**Written problem**
Rewrite the lines below as a numbered list, leaving out any blank lines.
>> BEGIN Data entries
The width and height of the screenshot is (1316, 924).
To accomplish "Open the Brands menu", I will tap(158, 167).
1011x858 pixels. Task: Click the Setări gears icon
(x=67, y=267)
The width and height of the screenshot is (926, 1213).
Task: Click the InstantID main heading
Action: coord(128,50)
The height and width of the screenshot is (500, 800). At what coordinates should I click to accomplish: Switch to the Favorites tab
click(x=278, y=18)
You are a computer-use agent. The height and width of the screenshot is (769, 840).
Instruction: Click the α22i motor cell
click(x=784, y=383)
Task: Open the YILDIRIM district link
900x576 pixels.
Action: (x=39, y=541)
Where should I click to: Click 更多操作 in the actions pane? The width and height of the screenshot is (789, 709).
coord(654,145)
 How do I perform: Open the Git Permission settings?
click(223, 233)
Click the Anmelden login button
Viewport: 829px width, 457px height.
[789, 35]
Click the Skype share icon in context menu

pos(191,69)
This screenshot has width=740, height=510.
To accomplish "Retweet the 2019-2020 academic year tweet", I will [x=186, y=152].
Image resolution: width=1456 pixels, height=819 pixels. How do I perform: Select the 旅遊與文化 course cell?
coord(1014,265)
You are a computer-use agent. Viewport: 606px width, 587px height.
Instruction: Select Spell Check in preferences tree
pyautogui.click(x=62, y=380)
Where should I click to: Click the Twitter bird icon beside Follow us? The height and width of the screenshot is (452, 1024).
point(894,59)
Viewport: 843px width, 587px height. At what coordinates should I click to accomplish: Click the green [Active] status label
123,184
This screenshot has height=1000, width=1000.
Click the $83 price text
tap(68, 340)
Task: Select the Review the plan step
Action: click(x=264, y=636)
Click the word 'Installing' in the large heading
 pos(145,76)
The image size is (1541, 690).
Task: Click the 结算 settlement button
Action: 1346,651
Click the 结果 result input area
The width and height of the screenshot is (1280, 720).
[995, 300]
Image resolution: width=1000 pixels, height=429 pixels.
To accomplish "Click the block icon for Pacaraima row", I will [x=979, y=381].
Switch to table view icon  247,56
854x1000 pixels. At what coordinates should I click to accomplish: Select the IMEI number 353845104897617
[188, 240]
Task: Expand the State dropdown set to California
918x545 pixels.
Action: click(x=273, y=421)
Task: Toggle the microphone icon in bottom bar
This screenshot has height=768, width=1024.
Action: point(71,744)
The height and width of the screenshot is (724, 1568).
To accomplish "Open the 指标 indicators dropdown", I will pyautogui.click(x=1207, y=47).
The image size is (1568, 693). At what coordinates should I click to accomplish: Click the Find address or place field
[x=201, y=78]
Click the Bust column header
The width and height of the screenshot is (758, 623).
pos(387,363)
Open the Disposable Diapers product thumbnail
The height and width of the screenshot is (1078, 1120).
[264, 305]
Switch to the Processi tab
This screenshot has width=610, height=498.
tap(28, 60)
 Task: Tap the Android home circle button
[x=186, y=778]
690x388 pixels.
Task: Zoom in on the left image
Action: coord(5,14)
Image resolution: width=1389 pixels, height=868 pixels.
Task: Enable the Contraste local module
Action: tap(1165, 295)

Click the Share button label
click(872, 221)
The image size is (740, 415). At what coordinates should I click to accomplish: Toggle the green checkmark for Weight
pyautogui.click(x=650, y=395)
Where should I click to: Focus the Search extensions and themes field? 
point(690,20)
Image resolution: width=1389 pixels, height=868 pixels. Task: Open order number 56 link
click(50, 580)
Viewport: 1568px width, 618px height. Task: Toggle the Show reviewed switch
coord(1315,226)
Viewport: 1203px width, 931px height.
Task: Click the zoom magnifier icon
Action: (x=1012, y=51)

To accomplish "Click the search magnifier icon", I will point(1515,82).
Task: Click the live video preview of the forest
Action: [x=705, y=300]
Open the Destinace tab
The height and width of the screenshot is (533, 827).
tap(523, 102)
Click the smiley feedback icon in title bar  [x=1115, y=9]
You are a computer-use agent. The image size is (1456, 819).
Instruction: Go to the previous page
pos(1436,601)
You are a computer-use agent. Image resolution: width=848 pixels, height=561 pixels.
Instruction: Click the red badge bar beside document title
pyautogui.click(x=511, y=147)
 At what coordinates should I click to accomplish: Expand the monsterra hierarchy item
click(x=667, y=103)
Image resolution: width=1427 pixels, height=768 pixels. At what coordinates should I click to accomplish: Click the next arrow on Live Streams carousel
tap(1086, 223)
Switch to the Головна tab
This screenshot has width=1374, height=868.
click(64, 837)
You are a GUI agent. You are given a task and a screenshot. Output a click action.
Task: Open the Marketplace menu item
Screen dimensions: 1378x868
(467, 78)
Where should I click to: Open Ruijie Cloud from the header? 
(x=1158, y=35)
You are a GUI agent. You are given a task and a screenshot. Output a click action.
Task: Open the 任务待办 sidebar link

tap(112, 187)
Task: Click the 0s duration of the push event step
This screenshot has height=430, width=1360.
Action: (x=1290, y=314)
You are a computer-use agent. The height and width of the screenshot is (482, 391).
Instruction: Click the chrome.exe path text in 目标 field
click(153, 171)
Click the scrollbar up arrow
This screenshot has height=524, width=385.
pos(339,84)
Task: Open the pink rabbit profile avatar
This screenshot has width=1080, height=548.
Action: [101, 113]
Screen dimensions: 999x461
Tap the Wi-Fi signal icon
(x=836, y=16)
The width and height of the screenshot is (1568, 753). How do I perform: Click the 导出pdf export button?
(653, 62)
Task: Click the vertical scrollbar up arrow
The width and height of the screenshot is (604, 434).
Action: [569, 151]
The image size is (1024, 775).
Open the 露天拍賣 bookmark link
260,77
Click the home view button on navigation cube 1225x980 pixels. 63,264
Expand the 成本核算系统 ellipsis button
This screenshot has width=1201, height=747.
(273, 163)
>> END Data entries
**Result of this task**
1. The width and height of the screenshot is (1316, 924).
2. To accomplish "Open the Brands menu", I will tap(158, 167).
3. 1011x858 pixels. Task: Click the Setări gears icon
4. (x=67, y=267)
5. The width and height of the screenshot is (926, 1213).
6. Task: Click the InstantID main heading
7. Action: coord(128,50)
8. The height and width of the screenshot is (500, 800). At what coordinates should I click to accomplish: Switch to the Favorites tab
9. click(x=278, y=18)
10. You are a computer-use agent. The height and width of the screenshot is (769, 840).
11. Instruction: Click the α22i motor cell
12. click(x=784, y=383)
13. Task: Open the YILDIRIM district link
14. 900x576 pixels.
15. Action: (x=39, y=541)
16. Where should I click to: Click 更多操作 in the actions pane? The width and height of the screenshot is (789, 709).
17. coord(654,145)
18.  How do I perform: Open the Git Permission settings?
19. click(223, 233)
20. Click the Anmelden login button
21. Viewport: 829px width, 457px height.
22. [789, 35]
23. Click the Skype share icon in context menu
24. pos(191,69)
25. This screenshot has width=740, height=510.
26. To accomplish "Retweet the 2019-2020 academic year tweet", I will [x=186, y=152].
27. Image resolution: width=1456 pixels, height=819 pixels. How do I perform: Select the 旅遊與文化 course cell?
28. coord(1014,265)
29. You are a computer-use agent. Viewport: 606px width, 587px height.
30. Instruction: Select Spell Check in preferences tree
31. pyautogui.click(x=62, y=380)
32. Where should I click to: Click the Twitter bird icon beside Follow us? The height and width of the screenshot is (452, 1024).
33. point(894,59)
34. Viewport: 843px width, 587px height. At what coordinates should I click to accomplish: Click the green [Active] status label
35. 123,184
36. This screenshot has height=1000, width=1000.
37. Click the $83 price text
38. tap(68, 340)
39. Task: Select the Review the plan step
40. Action: click(x=264, y=636)
41. Click the word 'Installing' in the large heading
42.  pos(145,76)
43. The image size is (1541, 690).
44. Task: Click the 结算 settlement button
45. Action: 1346,651
46. Click the 结果 result input area
47. The width and height of the screenshot is (1280, 720).
48. [995, 300]
49. Image resolution: width=1000 pixels, height=429 pixels.
50. To accomplish "Click the block icon for Pacaraima row", I will [x=979, y=381].
51. Switch to table view icon  247,56
52. 854x1000 pixels. At what coordinates should I click to accomplish: Select the IMEI number 353845104897617
53. [188, 240]
54. Task: Expand the State dropdown set to California
55. 918x545 pixels.
56. Action: click(x=273, y=421)
57. Task: Toggle the microphone icon in bottom bar
58. This screenshot has height=768, width=1024.
59. Action: point(71,744)
60. The height and width of the screenshot is (724, 1568).
61. To accomplish "Open the 指标 indicators dropdown", I will pyautogui.click(x=1207, y=47).
62. The image size is (1568, 693). At what coordinates should I click to accomplish: Click the Find address or place field
63. [x=201, y=78]
64. Click the Bust column header
65. The width and height of the screenshot is (758, 623).
66. pos(387,363)
67. Open the Disposable Diapers product thumbnail
68. The height and width of the screenshot is (1078, 1120).
69. [264, 305]
70. Switch to the Processi tab
71. This screenshot has width=610, height=498.
72. tap(28, 60)
73.  Task: Tap the Android home circle button
74. [x=186, y=778]
75. 690x388 pixels.
76. Task: Zoom in on the left image
77. Action: coord(5,14)
78. Image resolution: width=1389 pixels, height=868 pixels.
79. Task: Enable the Contraste local module
80. Action: tap(1165, 295)
81. Click the Share button label
82. click(872, 221)
83. The image size is (740, 415). At what coordinates should I click to accomplish: Toggle the green checkmark for Weight
84. pyautogui.click(x=650, y=395)
85. Where should I click to: Focus the Search extensions and themes field? 
86. point(690,20)
87. Image resolution: width=1389 pixels, height=868 pixels. Task: Open order number 56 link
88. click(50, 580)
89. Viewport: 1568px width, 618px height. Task: Toggle the Show reviewed switch
90. coord(1315,226)
91. Viewport: 1203px width, 931px height.
92. Task: Click the zoom magnifier icon
93. Action: (x=1012, y=51)
94. To accomplish "Click the search magnifier icon", I will point(1515,82).
95. Task: Click the live video preview of the forest
96. Action: [x=705, y=300]
97. Open the Destinace tab
98. The height and width of the screenshot is (533, 827).
99. tap(523, 102)
100. Click the smiley feedback icon in title bar  [x=1115, y=9]
101. You are a computer-use agent. The image size is (1456, 819).
102. Instruction: Go to the previous page
103. pos(1436,601)
104. You are a computer-use agent. Image resolution: width=848 pixels, height=561 pixels.
105. Instruction: Click the red badge bar beside document title
106. pyautogui.click(x=511, y=147)
107.  At what coordinates should I click to accomplish: Expand the monsterra hierarchy item
108. click(x=667, y=103)
109. Image resolution: width=1427 pixels, height=768 pixels. At what coordinates should I click to accomplish: Click the next arrow on Live Streams carousel
110. tap(1086, 223)
111. Switch to the Головна tab
112. This screenshot has width=1374, height=868.
113. click(64, 837)
114. You are a GUI agent. You are given a task and a screenshot. Output a click action.
115. Task: Open the Marketplace menu item
116. Screen dimensions: 1378x868
117. (467, 78)
118. Where should I click to: Open Ruijie Cloud from the header? 
119. (x=1158, y=35)
120. You are a GUI agent. You are given a task and a screenshot. Output a click action.
121. Task: Open the 任务待办 sidebar link
122. tap(112, 187)
123. Task: Click the 0s duration of the push event step
124. This screenshot has height=430, width=1360.
125. Action: (x=1290, y=314)
126. You are a computer-use agent. The height and width of the screenshot is (482, 391).
127. Instruction: Click the chrome.exe path text in 目标 field
128. click(153, 171)
129. Click the scrollbar up arrow
130. This screenshot has height=524, width=385.
131. pos(339,84)
132. Task: Open the pink rabbit profile avatar
133. This screenshot has width=1080, height=548.
134. Action: [101, 113]
135. Screen dimensions: 999x461
136. Tap the Wi-Fi signal icon
137. (x=836, y=16)
138. The width and height of the screenshot is (1568, 753). How do I perform: Click the 导出pdf export button?
139. (653, 62)
140. Task: Click the vertical scrollbar up arrow
141. The width and height of the screenshot is (604, 434).
142. Action: [569, 151]
143. The image size is (1024, 775).
144. Open the 露天拍賣 bookmark link
145. 260,77
146. Click the home view button on navigation cube 1225x980 pixels. 63,264
147. Expand the 成本核算系统 ellipsis button
148. This screenshot has width=1201, height=747.
149. (273, 163)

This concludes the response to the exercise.